Symbols are distinct from signs in that they both reveal and conceal something about that to which they refer. Consider the American flag, for example. What it reveals is the United States, in that the United States is a country that exists and can be located on the map or on a globe. If you are like me, you sometimes see a flag and have no idea what country it comes from. This especially happens when I watch the Olympics. You probably didn’t know that the flag at left, for example, is the flag of Ecuador. In 2015, there were one hundred ninety-six countries in the world, making it a huge task to memorize all of the flags for all of the countries. Even if you did manage to do that, all you would know would be what the flag reveals. You would know what country the flag represented and where in the world the country is located.

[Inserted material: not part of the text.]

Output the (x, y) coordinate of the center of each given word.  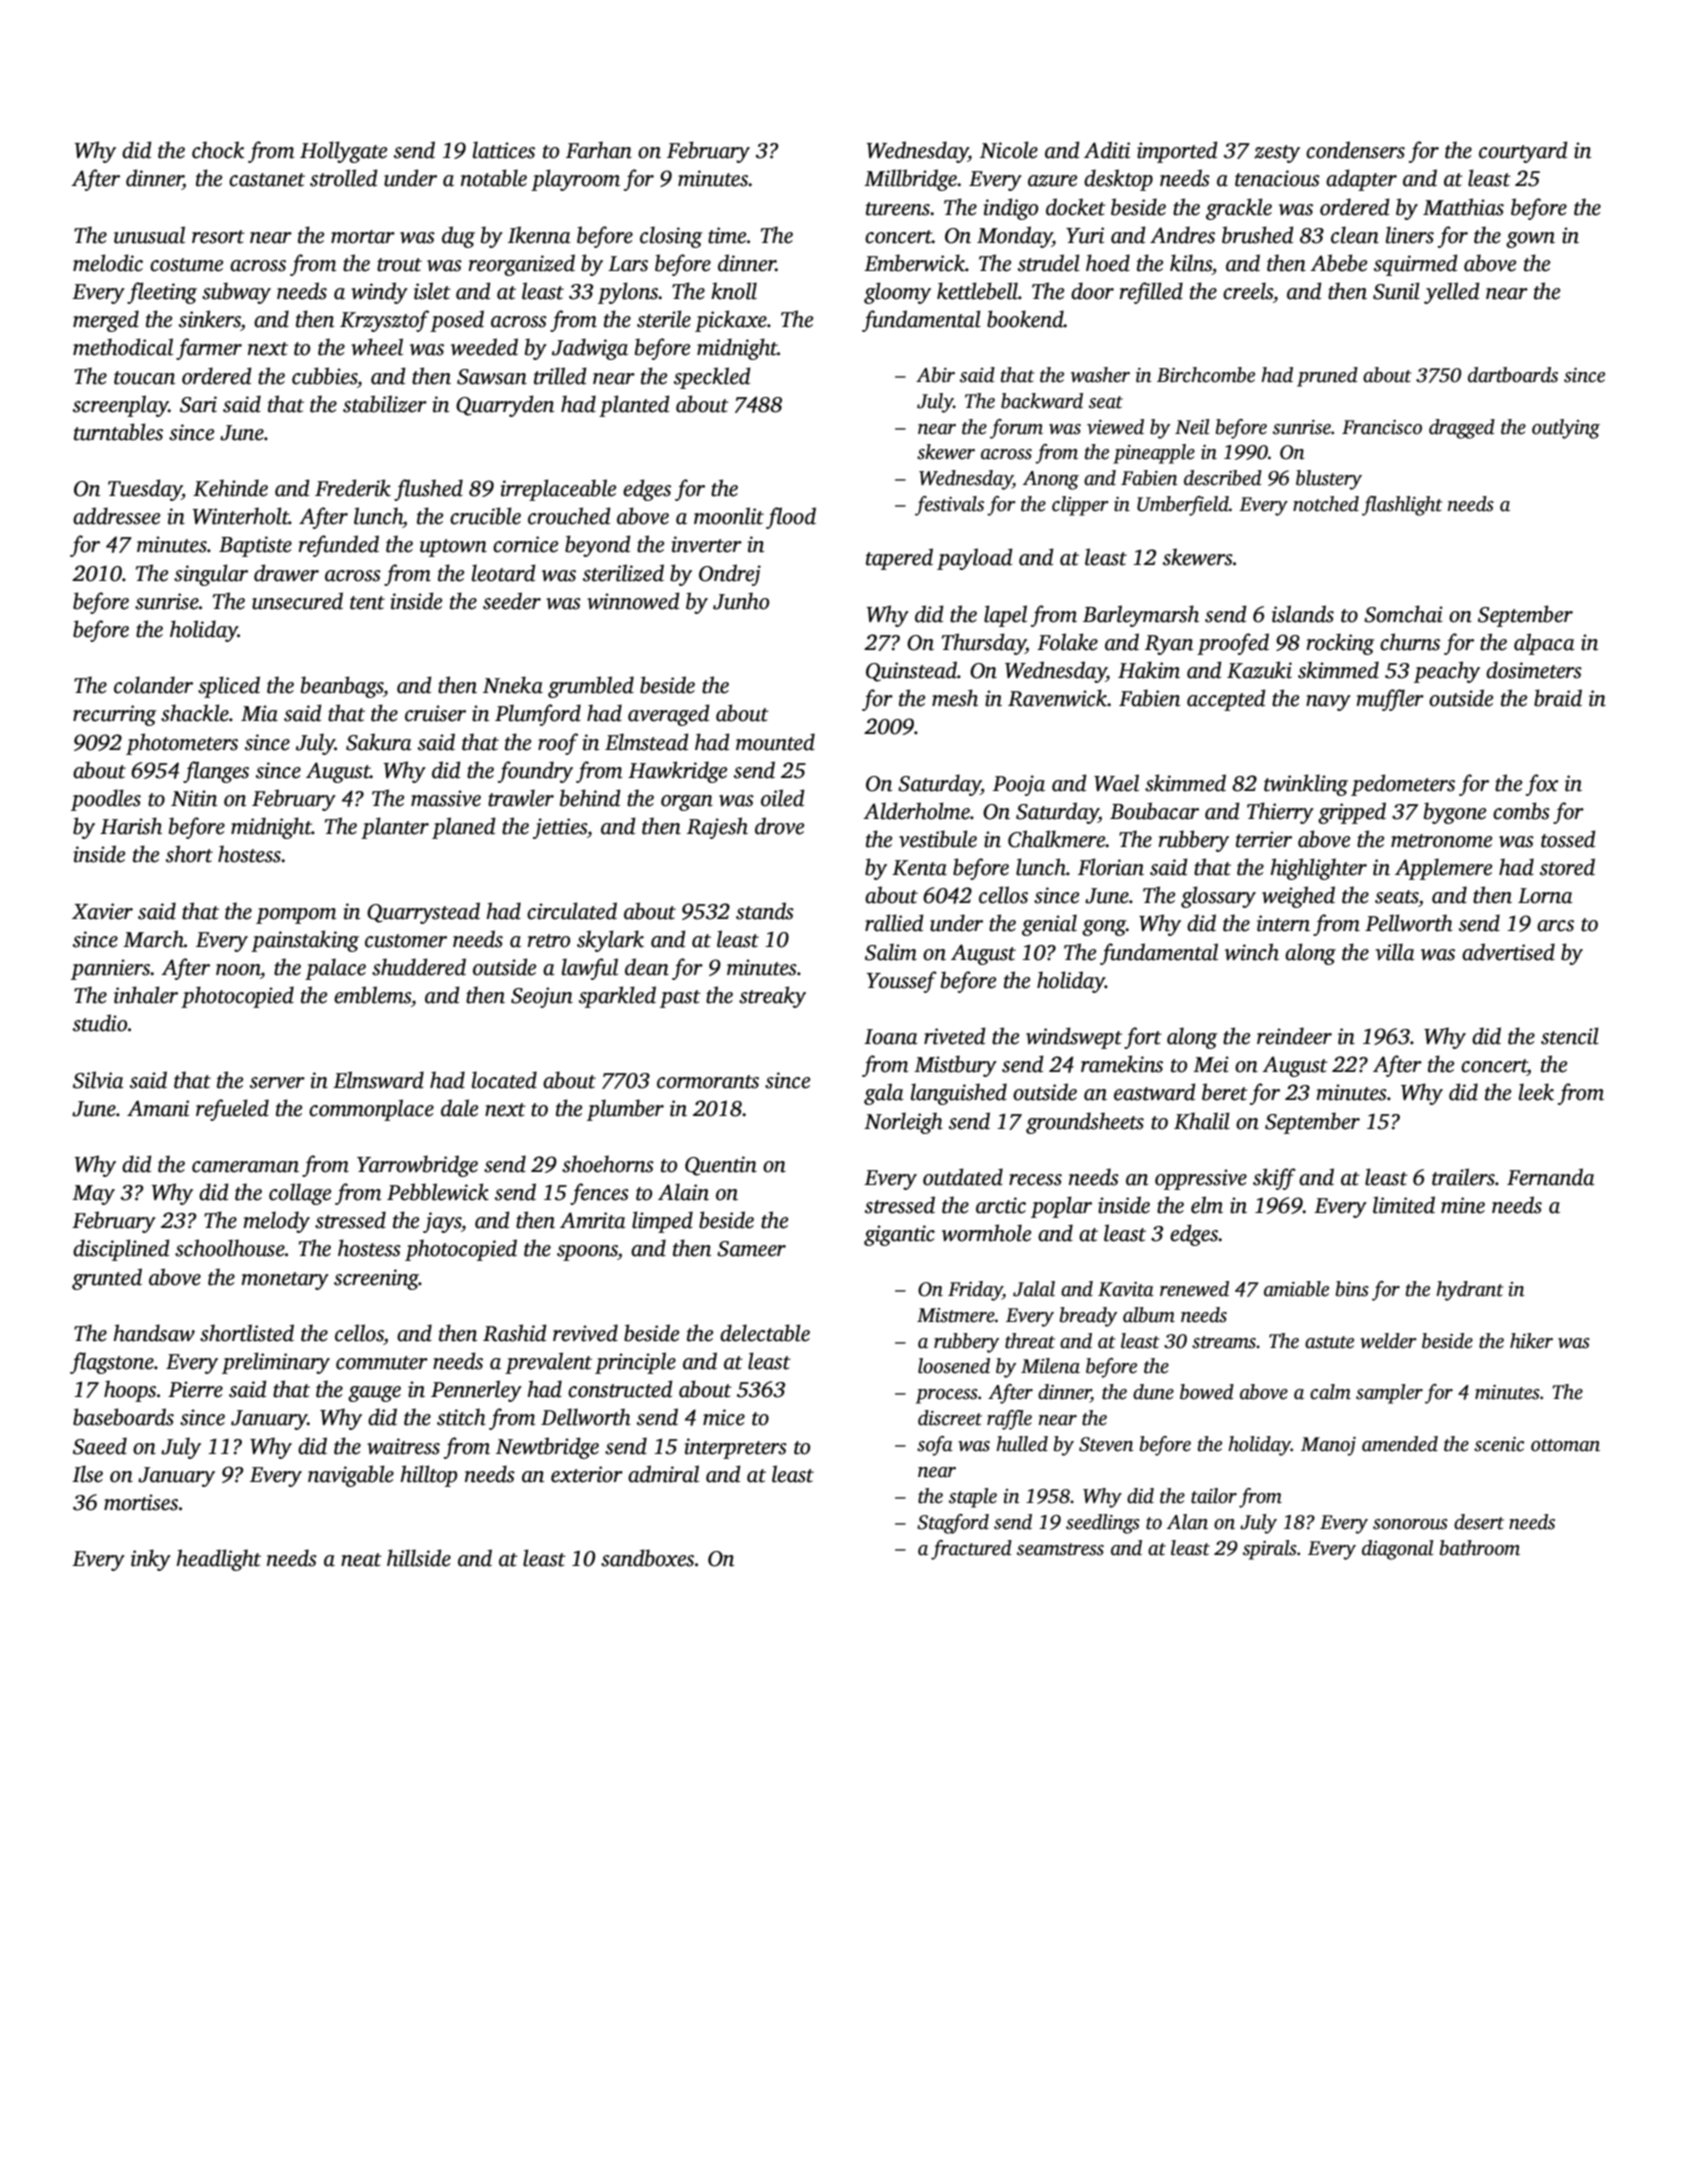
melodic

What flags conceal is everything else about the country. The includes the name of the country (in most cases), the population, the culture, the type of government, the language
spoken, the history of the country and its people, and everything else about the country beyond its location. If we want to know those things, we have to learn them from sources other than the flag itself. When we learn those things, we then can “see” them whenever we see that flag. Those of us who grew up during the cold war had a certain reaction on seeing the flag of the Soviet Union (at right). More recently in the news there has been great controversy over the so-called “Rebel flag,” which is an example of a flag that was never the flag of a country or even of the Confederacy, but rather emerged during the Civil Rights movement in 20th century America as a symbol of racism and hate. Obviously, flags can be symbols of political positions, too, as the continued use of the Nazi flag by hate groups clearly proves.
There is a distinction, however, between a symbol and the thing it represents. A symbol is never the thing it represents, it only points to it. Were that not the case, all America would have had to do to win the cold war was to destroy the Soviet flag and the Soviet Union would have disappeared. Flags, however, can never fairly be said to represent individual people. Those who claim that when people use the American flag to make a political statement they are disrespecting Uncle Fred who served in the military and died during WWII misunderstand what a flag represents. The flag doesn’t represent Uncle Fred, it represents the nation, and in a nation with free speech people are free to make political statements about that nation using the flag. Uncle Fred died defending the Constitution, and the Constitution guarantees free speech. In perhaps a counter intuitive manner, trying to impede free speech does more to disrespect Uncle Fred and what he stood for than burning a flag could ever do. Not understanding that causes us to cross from patriotism into nationalism, a most dangerous move indeed.